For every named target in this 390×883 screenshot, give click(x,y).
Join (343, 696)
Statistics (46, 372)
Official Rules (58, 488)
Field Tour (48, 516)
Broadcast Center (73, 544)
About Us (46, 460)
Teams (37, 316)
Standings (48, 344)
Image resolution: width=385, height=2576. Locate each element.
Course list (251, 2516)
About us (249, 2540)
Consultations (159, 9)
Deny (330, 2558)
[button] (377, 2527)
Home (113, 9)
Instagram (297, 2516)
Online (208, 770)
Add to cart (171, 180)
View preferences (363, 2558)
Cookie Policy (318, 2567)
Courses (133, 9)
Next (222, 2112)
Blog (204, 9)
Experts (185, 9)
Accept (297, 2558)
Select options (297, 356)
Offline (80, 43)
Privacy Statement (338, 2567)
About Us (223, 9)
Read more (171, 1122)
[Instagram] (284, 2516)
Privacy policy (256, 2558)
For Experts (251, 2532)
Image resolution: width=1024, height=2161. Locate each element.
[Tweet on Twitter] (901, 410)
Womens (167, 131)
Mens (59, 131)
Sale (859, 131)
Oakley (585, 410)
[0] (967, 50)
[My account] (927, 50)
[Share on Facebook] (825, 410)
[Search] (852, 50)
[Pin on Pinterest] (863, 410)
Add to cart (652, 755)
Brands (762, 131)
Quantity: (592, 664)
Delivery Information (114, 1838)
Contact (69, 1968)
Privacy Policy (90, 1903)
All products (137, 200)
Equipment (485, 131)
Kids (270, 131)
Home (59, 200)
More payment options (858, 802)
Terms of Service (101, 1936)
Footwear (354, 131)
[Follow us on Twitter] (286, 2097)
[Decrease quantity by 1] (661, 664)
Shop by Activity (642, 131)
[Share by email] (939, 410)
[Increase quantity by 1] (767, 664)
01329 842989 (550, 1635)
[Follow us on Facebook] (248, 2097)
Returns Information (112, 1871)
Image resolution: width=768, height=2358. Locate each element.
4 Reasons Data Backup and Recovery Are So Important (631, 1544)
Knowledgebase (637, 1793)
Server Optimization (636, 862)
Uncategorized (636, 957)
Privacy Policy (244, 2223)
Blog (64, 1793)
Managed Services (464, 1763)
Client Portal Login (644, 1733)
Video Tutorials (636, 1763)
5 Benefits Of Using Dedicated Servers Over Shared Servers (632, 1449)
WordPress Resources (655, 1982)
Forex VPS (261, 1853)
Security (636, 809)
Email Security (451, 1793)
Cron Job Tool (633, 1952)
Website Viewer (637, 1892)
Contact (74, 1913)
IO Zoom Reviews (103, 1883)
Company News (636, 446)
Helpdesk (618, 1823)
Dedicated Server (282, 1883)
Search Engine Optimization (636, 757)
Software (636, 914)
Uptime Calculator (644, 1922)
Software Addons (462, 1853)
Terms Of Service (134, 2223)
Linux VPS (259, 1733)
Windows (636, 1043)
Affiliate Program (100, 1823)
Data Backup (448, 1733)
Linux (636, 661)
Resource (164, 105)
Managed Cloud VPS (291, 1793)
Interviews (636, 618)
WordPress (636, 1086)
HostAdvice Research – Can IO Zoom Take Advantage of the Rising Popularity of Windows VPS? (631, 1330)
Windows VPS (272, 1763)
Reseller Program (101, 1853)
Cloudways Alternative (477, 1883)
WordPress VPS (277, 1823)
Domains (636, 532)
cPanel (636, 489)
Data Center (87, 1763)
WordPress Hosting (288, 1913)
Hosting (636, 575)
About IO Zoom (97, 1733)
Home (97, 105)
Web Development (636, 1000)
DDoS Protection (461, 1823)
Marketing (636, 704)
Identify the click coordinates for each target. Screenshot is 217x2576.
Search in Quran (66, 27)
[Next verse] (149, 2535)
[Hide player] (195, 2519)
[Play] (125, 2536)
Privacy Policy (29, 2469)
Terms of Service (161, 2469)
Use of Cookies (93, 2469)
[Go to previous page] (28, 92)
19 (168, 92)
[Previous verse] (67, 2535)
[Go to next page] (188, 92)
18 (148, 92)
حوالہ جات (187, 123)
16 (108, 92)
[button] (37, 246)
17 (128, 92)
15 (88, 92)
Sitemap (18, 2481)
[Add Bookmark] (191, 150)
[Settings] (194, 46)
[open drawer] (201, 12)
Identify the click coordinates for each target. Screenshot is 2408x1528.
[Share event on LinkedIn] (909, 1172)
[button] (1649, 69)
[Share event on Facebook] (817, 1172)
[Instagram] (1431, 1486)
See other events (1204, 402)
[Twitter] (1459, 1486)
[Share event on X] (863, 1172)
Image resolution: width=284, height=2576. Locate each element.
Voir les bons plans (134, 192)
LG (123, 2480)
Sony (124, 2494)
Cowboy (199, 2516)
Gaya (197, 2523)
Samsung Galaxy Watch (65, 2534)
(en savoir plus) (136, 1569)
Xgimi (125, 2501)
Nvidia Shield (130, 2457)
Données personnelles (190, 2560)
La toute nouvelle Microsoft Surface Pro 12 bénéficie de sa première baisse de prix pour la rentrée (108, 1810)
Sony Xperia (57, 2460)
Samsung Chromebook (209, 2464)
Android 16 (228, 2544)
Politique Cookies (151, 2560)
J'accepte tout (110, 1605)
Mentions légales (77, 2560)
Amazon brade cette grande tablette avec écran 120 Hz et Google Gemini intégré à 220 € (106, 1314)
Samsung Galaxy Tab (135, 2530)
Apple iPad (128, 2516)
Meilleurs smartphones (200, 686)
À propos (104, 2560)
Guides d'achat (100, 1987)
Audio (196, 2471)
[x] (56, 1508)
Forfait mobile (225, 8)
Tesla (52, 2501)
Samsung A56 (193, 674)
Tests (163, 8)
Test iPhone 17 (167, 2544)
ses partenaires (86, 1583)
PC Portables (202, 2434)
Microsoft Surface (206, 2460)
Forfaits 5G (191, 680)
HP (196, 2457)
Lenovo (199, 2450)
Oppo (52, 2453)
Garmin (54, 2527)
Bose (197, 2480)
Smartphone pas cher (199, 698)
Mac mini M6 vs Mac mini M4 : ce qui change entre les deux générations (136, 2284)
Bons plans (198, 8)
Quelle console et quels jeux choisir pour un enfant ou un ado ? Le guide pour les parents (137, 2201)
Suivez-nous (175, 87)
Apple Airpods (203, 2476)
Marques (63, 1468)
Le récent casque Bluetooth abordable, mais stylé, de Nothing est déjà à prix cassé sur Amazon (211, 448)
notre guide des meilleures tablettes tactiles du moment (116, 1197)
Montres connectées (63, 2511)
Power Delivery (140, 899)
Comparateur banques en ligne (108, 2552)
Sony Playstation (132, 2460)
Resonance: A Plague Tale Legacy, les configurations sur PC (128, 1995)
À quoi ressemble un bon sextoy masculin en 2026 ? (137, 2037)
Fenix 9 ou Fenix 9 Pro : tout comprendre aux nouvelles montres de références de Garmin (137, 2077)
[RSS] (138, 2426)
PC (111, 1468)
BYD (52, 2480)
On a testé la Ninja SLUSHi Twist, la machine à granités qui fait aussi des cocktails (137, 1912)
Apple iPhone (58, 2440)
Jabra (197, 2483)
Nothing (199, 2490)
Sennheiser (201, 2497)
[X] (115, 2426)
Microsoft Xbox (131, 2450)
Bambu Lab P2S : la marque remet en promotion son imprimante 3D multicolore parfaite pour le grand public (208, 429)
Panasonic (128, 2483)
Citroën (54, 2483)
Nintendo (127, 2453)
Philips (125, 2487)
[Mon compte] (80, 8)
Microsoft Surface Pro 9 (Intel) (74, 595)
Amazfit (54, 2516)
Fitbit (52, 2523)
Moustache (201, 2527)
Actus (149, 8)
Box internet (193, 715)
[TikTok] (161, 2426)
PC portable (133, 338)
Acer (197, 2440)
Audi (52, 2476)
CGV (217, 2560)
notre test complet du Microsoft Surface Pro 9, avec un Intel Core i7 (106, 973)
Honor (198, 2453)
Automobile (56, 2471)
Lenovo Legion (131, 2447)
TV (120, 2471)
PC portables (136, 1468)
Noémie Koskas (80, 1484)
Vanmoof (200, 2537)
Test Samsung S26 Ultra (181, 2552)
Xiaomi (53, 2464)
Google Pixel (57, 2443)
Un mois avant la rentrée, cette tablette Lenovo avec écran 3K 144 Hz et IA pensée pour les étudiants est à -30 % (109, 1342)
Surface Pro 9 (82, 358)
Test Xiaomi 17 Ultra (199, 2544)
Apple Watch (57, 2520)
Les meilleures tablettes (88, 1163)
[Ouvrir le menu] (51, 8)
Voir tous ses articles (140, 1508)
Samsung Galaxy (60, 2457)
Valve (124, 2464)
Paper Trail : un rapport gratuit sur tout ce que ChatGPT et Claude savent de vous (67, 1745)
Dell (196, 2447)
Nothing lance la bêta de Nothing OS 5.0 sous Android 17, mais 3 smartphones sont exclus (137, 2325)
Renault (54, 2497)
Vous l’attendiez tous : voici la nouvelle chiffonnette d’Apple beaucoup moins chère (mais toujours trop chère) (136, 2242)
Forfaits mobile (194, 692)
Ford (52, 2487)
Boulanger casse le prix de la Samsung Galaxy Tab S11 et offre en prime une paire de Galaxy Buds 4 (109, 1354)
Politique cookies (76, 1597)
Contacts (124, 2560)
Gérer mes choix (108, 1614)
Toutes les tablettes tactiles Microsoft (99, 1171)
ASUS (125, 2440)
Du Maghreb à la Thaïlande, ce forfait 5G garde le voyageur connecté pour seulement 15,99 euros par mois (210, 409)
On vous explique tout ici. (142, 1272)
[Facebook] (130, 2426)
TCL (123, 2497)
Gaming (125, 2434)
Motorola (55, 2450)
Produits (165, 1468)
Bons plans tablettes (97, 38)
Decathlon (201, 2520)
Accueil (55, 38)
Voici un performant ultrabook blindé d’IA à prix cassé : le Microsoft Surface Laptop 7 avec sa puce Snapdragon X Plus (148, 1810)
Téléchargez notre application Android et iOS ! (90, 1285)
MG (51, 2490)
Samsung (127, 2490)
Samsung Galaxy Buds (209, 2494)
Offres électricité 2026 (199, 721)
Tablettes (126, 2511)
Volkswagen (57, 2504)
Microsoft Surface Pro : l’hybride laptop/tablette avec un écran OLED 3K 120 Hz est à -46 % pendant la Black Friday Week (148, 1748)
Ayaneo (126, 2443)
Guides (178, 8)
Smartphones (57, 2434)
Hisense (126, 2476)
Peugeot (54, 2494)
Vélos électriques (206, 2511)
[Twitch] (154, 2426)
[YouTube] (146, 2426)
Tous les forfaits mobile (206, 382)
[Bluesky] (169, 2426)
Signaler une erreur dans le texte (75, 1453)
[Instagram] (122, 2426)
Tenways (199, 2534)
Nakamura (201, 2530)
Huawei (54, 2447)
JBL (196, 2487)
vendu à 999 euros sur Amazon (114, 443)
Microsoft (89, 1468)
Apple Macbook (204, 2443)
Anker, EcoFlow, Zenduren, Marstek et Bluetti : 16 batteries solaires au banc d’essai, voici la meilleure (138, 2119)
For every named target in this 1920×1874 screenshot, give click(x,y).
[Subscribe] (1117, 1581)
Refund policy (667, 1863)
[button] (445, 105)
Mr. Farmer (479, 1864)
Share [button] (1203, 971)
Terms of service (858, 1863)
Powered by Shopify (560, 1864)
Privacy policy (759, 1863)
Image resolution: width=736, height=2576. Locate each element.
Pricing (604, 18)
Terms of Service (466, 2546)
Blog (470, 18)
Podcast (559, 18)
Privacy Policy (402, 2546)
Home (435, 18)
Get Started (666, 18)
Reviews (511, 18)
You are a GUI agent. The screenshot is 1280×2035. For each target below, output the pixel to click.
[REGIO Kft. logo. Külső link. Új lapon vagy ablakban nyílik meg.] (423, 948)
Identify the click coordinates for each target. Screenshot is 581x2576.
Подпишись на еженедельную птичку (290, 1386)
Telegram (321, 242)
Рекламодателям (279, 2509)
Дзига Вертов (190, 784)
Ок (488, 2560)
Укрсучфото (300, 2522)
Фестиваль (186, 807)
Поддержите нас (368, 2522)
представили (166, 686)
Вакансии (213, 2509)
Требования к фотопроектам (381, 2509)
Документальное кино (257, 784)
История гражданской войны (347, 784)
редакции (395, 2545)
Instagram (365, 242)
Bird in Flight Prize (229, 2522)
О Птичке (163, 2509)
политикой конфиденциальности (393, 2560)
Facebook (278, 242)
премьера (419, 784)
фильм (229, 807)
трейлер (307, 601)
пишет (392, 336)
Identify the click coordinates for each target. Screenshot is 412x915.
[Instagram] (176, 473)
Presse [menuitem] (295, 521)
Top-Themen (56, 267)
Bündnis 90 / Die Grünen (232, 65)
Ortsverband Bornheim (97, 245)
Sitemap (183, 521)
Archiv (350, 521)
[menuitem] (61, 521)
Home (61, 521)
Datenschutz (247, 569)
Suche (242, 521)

* GOAL OF THE EXERCISE *
Using the listing above, copy exactly the line that contains "[Subscribe] (1117, 1581)", the line that contains "Home (435, 18)", and each line that falls between them.

* COMPLETED TASK *
[Subscribe] (1117, 1581)
Refund policy (667, 1863)
[button] (445, 105)
Mr. Farmer (479, 1864)
Share [button] (1203, 971)
Terms of service (858, 1863)
Powered by Shopify (560, 1864)
Privacy policy (759, 1863)
Image resolution: width=736, height=2576. Locate each element.
Pricing (604, 18)
Terms of Service (466, 2546)
Blog (470, 18)
Podcast (559, 18)
Privacy Policy (402, 2546)
Home (435, 18)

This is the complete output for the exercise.